--- Start TEXT BLOCK ---

Compress Images Online
Reduce image file size without losing quality. Drop your JPG, PNG or WebP — adjust quality — download. Your image never leaves your browser.
Drop your image here
or click to pick a file. JPG, PNG, WebP, GIF. Up to 50MB.
How to compress an image (it takes about 10 seconds)
We're not going to insult you with a 12-step tutorial. Here's the whole thing.
Drop your image
Drag and drop your JPG, PNG, WebP or GIF onto the tool above. Or click to browse. Up to 50MB.
Set the quality
Move the quality slider. 80% is a solid starting point for most images. Lower for tiny files, higher if you're precious about sharpness.
Hit Compress
Click the button. The whole process happens in your browser. No upload. Takes about a second.
Download your file
See the before/after sizes. Happy with it? Hit download. Not happy? Adjust the slider and try again.
What actually happens when you compress an image?

--- End TEXT BLOCK ---

STATED EXERCISE 1:
From the entries, copy out verbatim the part that opens with the line containing "Task: Select the Upload radio button" and closes with the line containing "should pyautogui.click(x=988, y=269).".
STATED EXERCISE 2:
Write the next part of the image compression page, picking up after its final line.

--- Start SUPPLIED ENTRIES ---

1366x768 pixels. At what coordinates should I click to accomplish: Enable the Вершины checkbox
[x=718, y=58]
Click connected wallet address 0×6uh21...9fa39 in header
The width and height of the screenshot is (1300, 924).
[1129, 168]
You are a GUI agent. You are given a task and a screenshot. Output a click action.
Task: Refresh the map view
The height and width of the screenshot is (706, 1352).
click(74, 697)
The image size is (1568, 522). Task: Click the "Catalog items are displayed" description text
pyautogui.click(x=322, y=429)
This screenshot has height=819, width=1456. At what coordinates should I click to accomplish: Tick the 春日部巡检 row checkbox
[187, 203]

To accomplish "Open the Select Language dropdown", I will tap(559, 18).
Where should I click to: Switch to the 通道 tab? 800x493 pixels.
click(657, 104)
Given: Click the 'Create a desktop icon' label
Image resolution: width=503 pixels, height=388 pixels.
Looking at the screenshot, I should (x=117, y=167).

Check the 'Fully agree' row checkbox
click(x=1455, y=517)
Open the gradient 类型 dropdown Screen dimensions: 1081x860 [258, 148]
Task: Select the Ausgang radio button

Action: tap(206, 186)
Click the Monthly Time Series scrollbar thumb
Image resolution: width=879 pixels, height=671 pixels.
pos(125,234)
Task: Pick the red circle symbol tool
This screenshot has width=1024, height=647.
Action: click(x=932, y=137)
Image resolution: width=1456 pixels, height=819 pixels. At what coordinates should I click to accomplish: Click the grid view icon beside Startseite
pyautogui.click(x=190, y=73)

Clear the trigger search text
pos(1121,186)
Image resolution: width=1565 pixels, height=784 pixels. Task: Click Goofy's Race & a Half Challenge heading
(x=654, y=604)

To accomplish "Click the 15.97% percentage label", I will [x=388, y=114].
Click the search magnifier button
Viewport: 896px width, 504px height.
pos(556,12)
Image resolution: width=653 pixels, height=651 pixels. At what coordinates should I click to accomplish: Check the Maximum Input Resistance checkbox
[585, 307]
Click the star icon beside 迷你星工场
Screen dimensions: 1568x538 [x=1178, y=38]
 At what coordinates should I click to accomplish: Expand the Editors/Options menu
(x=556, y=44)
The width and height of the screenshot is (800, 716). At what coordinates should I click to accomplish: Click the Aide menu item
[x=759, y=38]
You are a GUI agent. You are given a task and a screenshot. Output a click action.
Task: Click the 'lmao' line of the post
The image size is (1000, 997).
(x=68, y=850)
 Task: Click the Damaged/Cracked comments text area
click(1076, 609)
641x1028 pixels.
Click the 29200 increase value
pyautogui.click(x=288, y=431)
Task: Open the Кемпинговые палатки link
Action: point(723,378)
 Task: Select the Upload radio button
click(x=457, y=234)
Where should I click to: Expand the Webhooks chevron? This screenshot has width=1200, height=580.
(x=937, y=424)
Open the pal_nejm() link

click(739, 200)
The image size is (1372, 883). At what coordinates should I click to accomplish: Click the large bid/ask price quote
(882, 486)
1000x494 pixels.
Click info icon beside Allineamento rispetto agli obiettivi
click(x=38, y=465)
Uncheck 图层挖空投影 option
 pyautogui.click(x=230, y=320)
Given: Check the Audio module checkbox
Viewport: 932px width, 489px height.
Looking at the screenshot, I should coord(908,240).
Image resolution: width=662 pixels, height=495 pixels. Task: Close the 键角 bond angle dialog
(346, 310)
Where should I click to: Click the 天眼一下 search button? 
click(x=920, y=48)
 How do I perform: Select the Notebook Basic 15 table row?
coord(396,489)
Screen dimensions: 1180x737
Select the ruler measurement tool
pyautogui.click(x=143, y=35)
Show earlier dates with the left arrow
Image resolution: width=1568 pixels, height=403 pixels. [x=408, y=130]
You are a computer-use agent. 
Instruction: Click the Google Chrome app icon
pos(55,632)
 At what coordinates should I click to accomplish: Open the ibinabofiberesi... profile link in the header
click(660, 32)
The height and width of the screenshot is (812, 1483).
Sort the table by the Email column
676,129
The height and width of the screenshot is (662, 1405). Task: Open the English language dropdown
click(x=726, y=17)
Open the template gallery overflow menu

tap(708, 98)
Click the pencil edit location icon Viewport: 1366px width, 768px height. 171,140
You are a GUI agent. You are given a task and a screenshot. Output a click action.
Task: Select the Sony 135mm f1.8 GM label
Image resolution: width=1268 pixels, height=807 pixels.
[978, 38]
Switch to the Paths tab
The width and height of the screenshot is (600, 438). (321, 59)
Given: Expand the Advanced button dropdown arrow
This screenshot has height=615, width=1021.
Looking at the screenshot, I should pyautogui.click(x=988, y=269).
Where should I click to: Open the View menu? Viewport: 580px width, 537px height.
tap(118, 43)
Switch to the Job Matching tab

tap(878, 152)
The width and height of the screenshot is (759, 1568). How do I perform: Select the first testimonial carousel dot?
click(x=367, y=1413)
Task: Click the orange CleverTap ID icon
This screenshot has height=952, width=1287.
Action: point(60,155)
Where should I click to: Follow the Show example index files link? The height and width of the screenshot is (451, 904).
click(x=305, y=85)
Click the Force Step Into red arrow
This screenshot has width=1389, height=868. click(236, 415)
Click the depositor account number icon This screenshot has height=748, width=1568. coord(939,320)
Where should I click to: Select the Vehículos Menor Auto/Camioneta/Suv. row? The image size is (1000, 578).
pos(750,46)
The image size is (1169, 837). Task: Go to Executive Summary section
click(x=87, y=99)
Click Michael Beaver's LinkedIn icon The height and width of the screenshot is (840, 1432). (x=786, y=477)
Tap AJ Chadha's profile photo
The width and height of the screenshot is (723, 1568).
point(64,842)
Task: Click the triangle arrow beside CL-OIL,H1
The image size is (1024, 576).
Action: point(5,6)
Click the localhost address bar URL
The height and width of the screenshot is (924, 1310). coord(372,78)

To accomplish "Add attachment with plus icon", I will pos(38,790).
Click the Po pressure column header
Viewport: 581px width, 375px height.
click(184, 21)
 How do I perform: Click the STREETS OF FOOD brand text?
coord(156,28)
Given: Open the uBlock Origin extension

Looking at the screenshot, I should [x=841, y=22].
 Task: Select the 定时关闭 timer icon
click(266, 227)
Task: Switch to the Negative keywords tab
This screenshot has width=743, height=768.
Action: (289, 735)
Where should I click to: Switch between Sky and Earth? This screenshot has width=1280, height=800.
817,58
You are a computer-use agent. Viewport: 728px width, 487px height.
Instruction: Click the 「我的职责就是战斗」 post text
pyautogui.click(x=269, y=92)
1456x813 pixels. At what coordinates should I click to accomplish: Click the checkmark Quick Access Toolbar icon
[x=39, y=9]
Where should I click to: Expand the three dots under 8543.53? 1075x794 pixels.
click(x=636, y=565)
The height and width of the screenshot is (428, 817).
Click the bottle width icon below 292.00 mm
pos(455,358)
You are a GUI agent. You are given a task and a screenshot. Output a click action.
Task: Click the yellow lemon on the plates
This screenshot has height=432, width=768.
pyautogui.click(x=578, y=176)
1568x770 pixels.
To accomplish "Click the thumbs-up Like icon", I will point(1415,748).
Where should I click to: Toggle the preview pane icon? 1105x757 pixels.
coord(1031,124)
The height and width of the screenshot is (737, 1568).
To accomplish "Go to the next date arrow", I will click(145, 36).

--- End SUPPLIED ENTRIES ---

EXERCISE RESPONSE 1:
 Task: Select the Upload radio button
click(x=457, y=234)
Where should I click to: Expand the Webhooks chevron? This screenshot has width=1200, height=580.
(x=937, y=424)
Open the pal_nejm() link

click(739, 200)
The image size is (1372, 883). At what coordinates should I click to accomplish: Click the large bid/ask price quote
(882, 486)
1000x494 pixels.
Click info icon beside Allineamento rispetto agli obiettivi
click(x=38, y=465)
Uncheck 图层挖空投影 option
 pyautogui.click(x=230, y=320)
Given: Check the Audio module checkbox
Viewport: 932px width, 489px height.
Looking at the screenshot, I should coord(908,240).
Image resolution: width=662 pixels, height=495 pixels. Task: Close the 键角 bond angle dialog
(346, 310)
Where should I click to: Click the 天眼一下 search button? 
click(x=920, y=48)
 How do I perform: Select the Notebook Basic 15 table row?
coord(396,489)
Screen dimensions: 1180x737
Select the ruler measurement tool
pyautogui.click(x=143, y=35)
Show earlier dates with the left arrow
Image resolution: width=1568 pixels, height=403 pixels. [x=408, y=130]
You are a computer-use agent. 
Instruction: Click the Google Chrome app icon
pos(55,632)
 At what coordinates should I click to accomplish: Open the ibinabofiberesi... profile link in the header
click(660, 32)
The height and width of the screenshot is (812, 1483).
Sort the table by the Email column
676,129
The height and width of the screenshot is (662, 1405). Task: Open the English language dropdown
click(x=726, y=17)
Open the template gallery overflow menu

tap(708, 98)
Click the pencil edit location icon Viewport: 1366px width, 768px height. 171,140
You are a GUI agent. You are given a task and a screenshot. Output a click action.
Task: Select the Sony 135mm f1.8 GM label
Image resolution: width=1268 pixels, height=807 pixels.
[978, 38]
Switch to the Paths tab
The width and height of the screenshot is (600, 438). (321, 59)
Given: Expand the Advanced button dropdown arrow
This screenshot has height=615, width=1021.
Looking at the screenshot, I should pyautogui.click(x=988, y=269).

EXERCISE RESPONSE 2:
Image compression reduces file size by discarding information your eye probably won't notice anyway. For JPG files, this mostly means reducing color detail in areas where colors are similar. A blue sky with subtle gradients can have a lot of redundant information — compression removes the redundancy and your eye still sees a blue sky.
PNG works differently. It uses lossless compression, meaning no image data is thrown away. PNG files can still be reduced in size by optimizing how the data is encoded internally, but you won't see the same dramatic file size reductions you get with JPG. If file size matters a lot, converting your PNG to WebP first is usually a smarter move.
WebP is Google's format and it's genuinely good. Same visual quality as JPG at roughly 25-35% smaller file sizes. All modern browsers support it. If you're building a website, you probably want WebP. If you need JPG for an email or some specific system, stick with JPG.
What quality setting should you actually use?
The quality slider goes from 10 to 100. At 100, you're doing almost nothing. At 10, your image will look like it went through a cheese grater. The useful range for most people is 70-90.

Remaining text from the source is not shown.